I say to myself, “Hmmmm, this is disturbing my inner harmony.” I smile to myself, and wherever possible, I move on. I let arguments pass over me. If the day is too crammed and stressful, I dial the activity down. I turn to some small thing that makes me feel good, like watching my little group of pollywogs, or picking sweet-smelling mint for a gallon of sun tea. Or I simply go sit with my bees and soak up their healing, humming vibration.
Happiness is not a fools quest. “Don’t worry, be happy,” is probably the most powerful teaching for a sane life. What would the world be like if we would all dedicate ourselves to happiness each day? Yes, I know millions live lives of abject misery and suffering, but I also want to believe that happiness can spread like phlox across a garden bed, brightening the energy of all it touches.

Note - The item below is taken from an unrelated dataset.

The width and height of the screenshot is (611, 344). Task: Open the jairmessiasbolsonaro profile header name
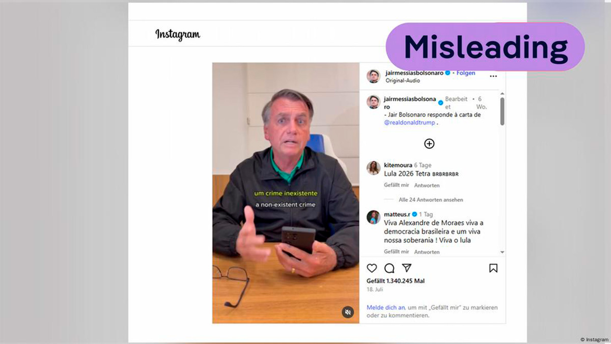tap(414, 73)
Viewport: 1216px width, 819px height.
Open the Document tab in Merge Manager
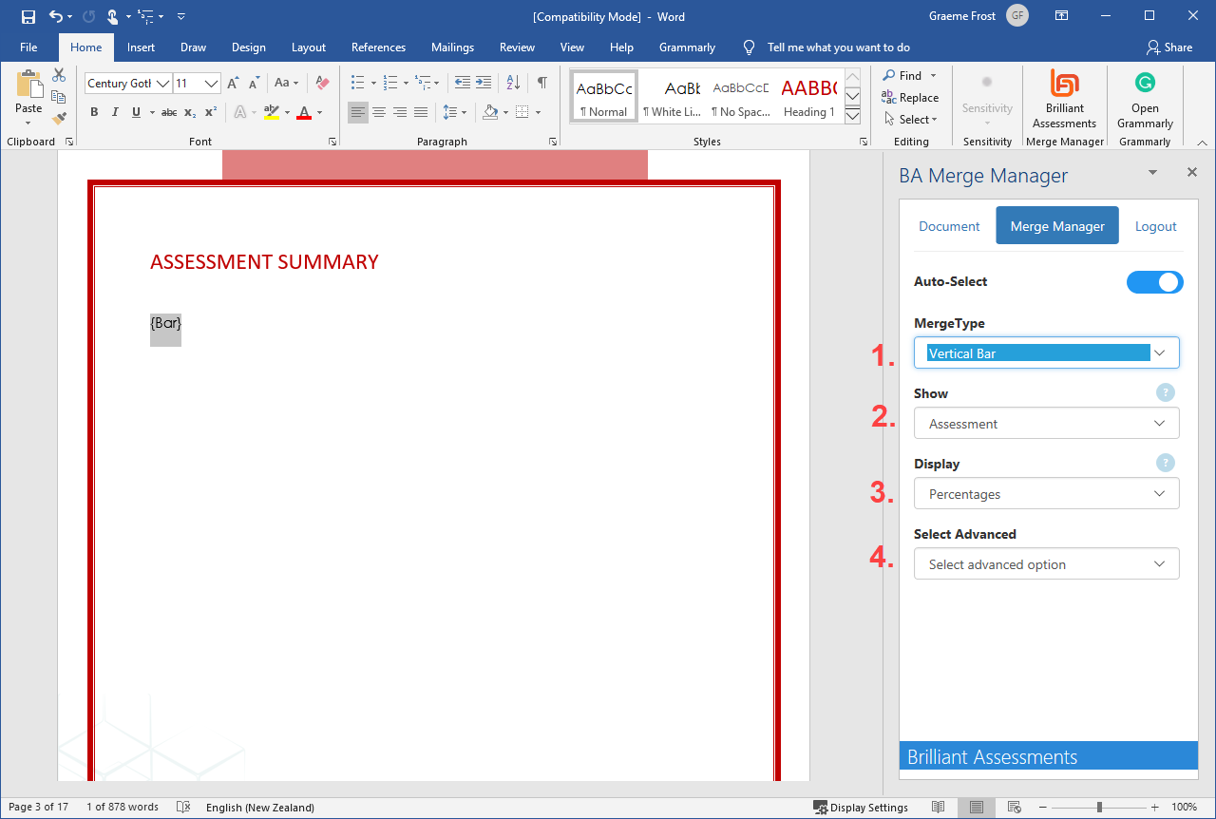point(949,226)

I am holding you all in my heart as I ramble through this summer of bright sun. I am wishing you simple, abiding moments of joy. May delight find you in the quiet moments and in the crazy ones as well. May this be the season of your heart’s blooming.
I enjoy reading insights on how the world of humans and all other beings are interconnected and interdependent. I am wondering what your thoughts are on a vegan lifestyle and if you have ever considered it for yourself.

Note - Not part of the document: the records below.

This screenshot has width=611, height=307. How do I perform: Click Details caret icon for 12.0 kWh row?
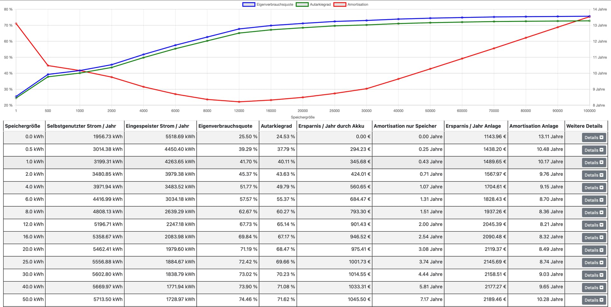pyautogui.click(x=601, y=225)
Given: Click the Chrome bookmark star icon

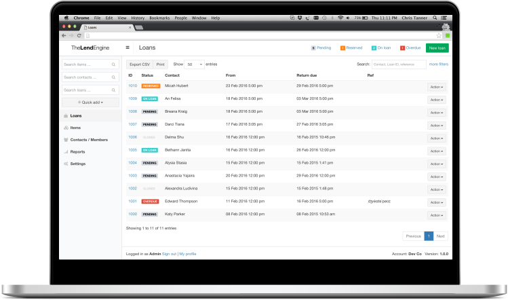Looking at the screenshot, I should coord(440,35).
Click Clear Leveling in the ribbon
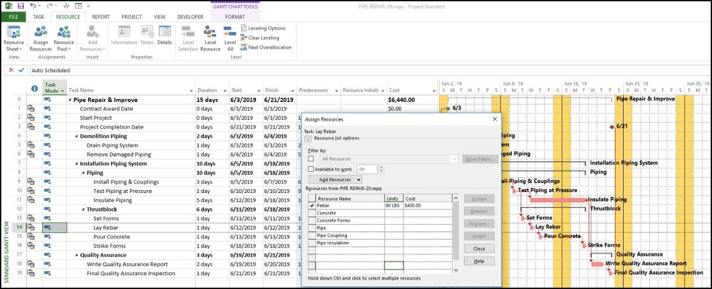Screen dimensions: 712x289 coord(259,38)
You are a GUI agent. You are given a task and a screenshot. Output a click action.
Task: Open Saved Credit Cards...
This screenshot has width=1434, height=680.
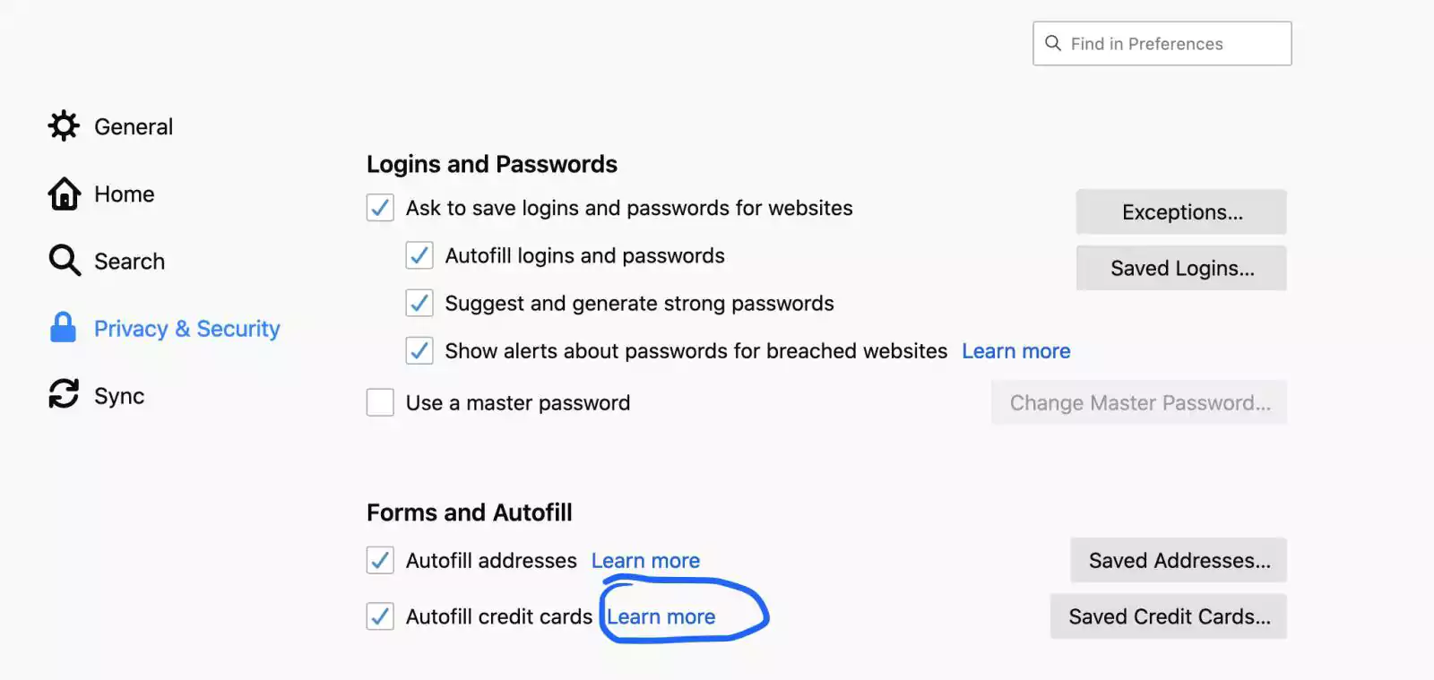[1169, 616]
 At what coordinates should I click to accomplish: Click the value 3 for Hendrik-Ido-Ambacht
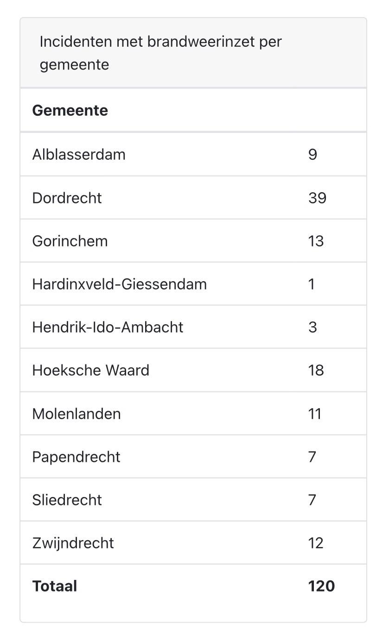[x=312, y=327]
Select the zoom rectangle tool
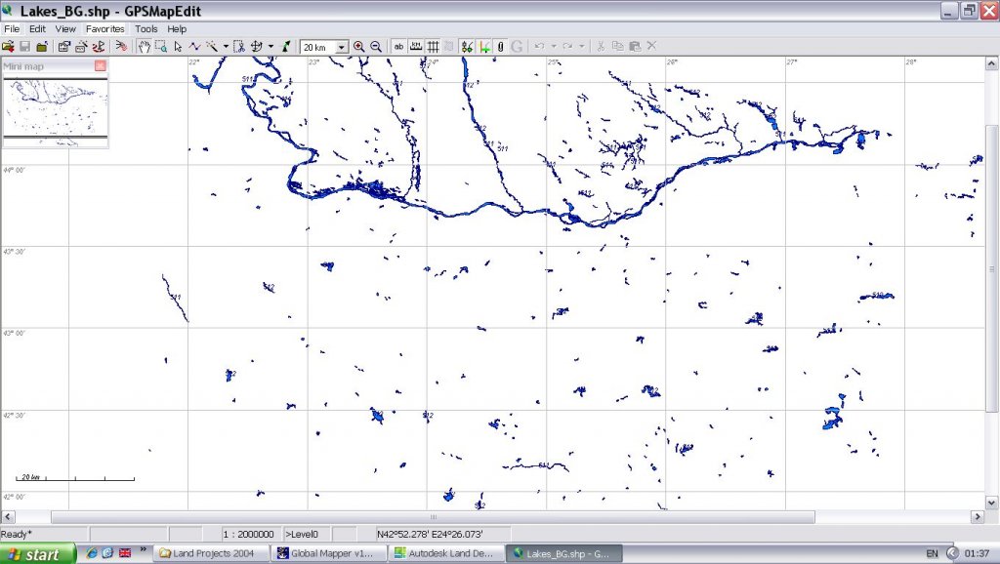 pyautogui.click(x=160, y=46)
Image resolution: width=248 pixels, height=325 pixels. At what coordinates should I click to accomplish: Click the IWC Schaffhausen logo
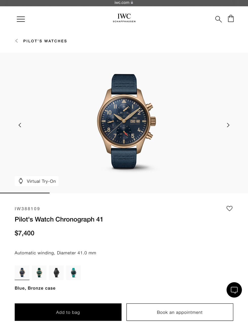124,18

Hi Barbara: Over the years I have considered many diet paths. I am a true believer in all things being connected, and as such, I tend to worry more about the way we treat animals and plants than whether we eat them or not. Everybody eats somebody, whether it be a plant body or an animal body, and I can live with the idea of eating animals, but I can’t handle the idea of factory farming. As maverick farmer Joe Sallatin (sp??) says, “My pigs live in paradise and have one bad day.” I can abide that notion, but not the notion of animals living in agony all their lives, and then ending it all with “one bad day.”

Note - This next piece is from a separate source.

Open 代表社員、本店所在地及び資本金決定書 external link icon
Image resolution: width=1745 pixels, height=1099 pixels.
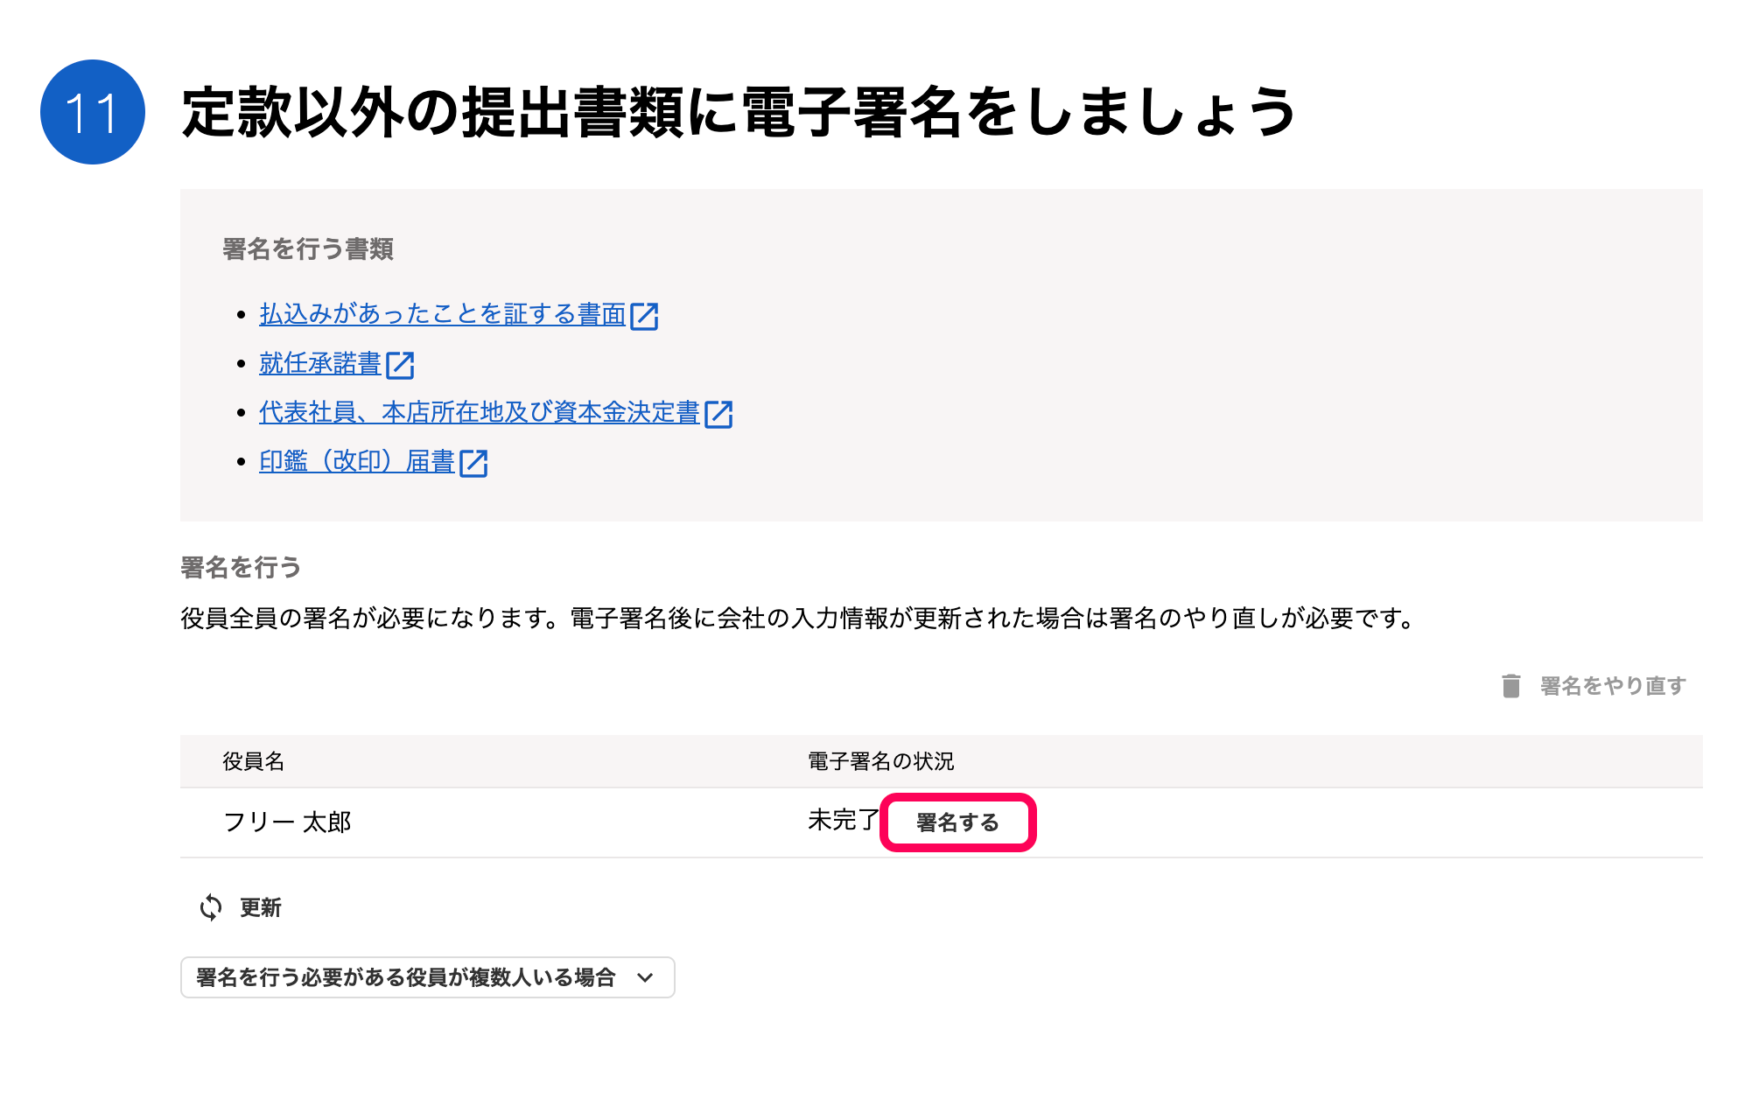click(x=720, y=414)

How we humans eat is a troubling thing, but the bigger troubling thing to me is how humans live. We do not seem capable of living in any kind of sustainable balance with any living thing, including each other. For myself, I try to only buy local grass-raised livestock. The older I get, the less desire for meat I have. At the same time, I am painfully aware that the way we farm vegetable crops leaves animals and insects dead and homeless. So I try to limit myself to organic foods and as much local from farmers markets as I can get. I’ve seen what comes through the combine tines and it can be ugly for rabbits and ground nesting birds and many other creatures.
I’m a believer in alternative energy, but am aware that tens of thousands of birds are lost to wind turbines. It is messy, complex, and painful to be a human these days, and for myself, a vegan diet would not make me feel any less destructive than I know I am. I eat animals, and I rescue animals (even insects). I wear animals (leather shoes), and I love animals. I live in a house that caused an animal diaspora when it was built, I suppose, and I feed raccoons and possums in my yard.
I can see no way to live that does not cause misery to some member of creation along the way, and it is a humbling, saddening, and shameful reality for me.
I live in San Diego and bees kept inhabiting my suburban property so to be a good steward I finally got a hive to move them into, outfit and tools and became a bee keeper. What I didn’t know at the time is that every hive in San Diego turns into African bees sooner or later so it is the LAW you have to replace your queen every year with a certified European bee. Bees are not the loving creatures you portray in your wonderful article in San Diego! In small numbers they are but once the population grows, unless they have a European queen, watch out. But keep up the fabulous work you are doing in your neck of the woods.